#### Goal of the exercise
Examine each line of the listing below. Copy those in which the string "installation" appears.

#### Input material

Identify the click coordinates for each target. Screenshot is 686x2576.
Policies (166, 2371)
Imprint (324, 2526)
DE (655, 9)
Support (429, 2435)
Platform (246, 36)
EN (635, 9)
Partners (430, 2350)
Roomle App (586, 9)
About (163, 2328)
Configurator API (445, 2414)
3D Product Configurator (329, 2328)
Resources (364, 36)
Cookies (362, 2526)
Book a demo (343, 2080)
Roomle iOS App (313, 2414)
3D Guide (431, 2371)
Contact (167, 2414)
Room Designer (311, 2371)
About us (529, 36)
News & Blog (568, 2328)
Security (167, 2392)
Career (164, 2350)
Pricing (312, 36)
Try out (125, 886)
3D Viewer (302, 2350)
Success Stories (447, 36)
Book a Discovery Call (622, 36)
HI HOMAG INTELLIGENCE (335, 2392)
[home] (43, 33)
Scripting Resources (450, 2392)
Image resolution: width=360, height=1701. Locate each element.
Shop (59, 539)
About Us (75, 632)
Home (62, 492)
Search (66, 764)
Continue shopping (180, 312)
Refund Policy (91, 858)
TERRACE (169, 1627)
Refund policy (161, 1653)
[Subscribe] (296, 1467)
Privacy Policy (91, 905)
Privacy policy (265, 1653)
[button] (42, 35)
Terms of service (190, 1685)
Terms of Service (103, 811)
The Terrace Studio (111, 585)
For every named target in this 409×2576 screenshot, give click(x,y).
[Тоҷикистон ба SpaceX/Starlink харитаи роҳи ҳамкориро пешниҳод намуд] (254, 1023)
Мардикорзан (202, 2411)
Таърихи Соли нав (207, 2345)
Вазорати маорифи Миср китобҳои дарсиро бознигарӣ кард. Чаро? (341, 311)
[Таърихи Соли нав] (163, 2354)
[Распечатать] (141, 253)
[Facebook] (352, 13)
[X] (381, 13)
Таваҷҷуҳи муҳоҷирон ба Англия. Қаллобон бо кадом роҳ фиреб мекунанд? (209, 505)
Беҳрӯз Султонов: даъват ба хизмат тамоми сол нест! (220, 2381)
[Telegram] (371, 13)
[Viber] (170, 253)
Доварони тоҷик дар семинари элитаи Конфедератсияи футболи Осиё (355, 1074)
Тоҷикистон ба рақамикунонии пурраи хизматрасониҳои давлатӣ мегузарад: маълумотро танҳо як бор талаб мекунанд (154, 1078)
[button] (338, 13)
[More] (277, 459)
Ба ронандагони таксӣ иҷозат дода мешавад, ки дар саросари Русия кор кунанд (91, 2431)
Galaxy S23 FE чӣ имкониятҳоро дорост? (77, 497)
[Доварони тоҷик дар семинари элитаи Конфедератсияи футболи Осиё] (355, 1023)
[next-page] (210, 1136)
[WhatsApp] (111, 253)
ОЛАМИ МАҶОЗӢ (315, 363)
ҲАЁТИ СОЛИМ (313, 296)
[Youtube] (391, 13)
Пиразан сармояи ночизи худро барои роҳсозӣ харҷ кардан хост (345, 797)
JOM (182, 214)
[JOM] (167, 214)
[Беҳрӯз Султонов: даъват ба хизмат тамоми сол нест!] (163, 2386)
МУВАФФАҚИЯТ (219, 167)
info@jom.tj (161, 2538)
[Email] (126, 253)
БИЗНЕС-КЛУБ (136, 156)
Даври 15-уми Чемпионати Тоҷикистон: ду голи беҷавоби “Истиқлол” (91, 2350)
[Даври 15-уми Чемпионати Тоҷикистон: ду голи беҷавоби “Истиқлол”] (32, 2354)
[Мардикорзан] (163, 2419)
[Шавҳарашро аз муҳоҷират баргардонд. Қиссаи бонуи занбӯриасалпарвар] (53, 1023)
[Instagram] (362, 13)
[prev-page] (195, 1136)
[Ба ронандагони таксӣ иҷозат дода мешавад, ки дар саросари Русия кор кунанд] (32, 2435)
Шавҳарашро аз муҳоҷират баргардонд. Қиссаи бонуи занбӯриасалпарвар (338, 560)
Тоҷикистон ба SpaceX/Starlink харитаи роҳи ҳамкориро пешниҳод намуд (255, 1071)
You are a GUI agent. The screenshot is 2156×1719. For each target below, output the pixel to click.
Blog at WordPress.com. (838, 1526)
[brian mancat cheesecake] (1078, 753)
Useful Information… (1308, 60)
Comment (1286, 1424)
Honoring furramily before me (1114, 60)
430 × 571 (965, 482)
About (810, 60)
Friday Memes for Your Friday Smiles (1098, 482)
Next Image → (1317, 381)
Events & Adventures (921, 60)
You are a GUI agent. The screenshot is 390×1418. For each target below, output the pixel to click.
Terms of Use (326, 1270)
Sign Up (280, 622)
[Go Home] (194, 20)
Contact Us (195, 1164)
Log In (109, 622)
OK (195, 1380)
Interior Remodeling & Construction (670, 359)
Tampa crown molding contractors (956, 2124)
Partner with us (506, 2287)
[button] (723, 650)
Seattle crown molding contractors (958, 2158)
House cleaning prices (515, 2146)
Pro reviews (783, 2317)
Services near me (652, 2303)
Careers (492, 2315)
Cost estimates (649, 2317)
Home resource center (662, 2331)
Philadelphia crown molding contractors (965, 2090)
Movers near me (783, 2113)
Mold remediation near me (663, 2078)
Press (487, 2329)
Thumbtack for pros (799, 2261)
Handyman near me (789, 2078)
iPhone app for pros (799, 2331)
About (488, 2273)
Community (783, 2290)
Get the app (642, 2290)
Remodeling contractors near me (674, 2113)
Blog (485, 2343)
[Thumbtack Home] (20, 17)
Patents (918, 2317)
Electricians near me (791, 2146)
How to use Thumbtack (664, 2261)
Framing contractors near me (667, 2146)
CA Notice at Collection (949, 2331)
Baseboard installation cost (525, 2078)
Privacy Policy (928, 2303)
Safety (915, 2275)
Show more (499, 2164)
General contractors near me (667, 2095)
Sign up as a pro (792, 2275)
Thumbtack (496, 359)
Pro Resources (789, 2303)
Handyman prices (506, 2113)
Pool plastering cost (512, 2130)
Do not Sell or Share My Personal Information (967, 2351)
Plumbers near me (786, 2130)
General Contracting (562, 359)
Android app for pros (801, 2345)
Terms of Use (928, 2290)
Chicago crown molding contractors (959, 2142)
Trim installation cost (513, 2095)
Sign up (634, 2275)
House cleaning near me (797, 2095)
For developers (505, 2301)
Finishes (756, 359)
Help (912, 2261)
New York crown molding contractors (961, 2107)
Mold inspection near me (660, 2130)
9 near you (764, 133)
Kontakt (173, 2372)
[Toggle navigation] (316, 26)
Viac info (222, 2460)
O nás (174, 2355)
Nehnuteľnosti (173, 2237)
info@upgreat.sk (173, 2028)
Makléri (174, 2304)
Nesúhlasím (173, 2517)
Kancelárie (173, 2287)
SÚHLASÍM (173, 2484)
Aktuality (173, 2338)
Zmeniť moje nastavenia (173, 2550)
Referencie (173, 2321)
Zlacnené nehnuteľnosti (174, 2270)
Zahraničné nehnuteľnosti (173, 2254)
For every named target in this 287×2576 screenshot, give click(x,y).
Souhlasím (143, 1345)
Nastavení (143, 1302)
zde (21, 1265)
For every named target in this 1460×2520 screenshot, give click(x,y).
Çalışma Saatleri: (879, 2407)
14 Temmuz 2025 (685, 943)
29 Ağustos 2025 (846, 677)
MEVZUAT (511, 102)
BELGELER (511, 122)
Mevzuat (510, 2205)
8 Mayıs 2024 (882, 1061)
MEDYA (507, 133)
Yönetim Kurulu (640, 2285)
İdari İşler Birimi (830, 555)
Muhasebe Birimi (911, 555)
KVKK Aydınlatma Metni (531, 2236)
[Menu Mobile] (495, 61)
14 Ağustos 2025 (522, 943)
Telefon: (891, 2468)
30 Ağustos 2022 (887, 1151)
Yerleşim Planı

#### Result of the exercise
Baseboard installation cost (525, 2078)
Trim installation cost (513, 2095)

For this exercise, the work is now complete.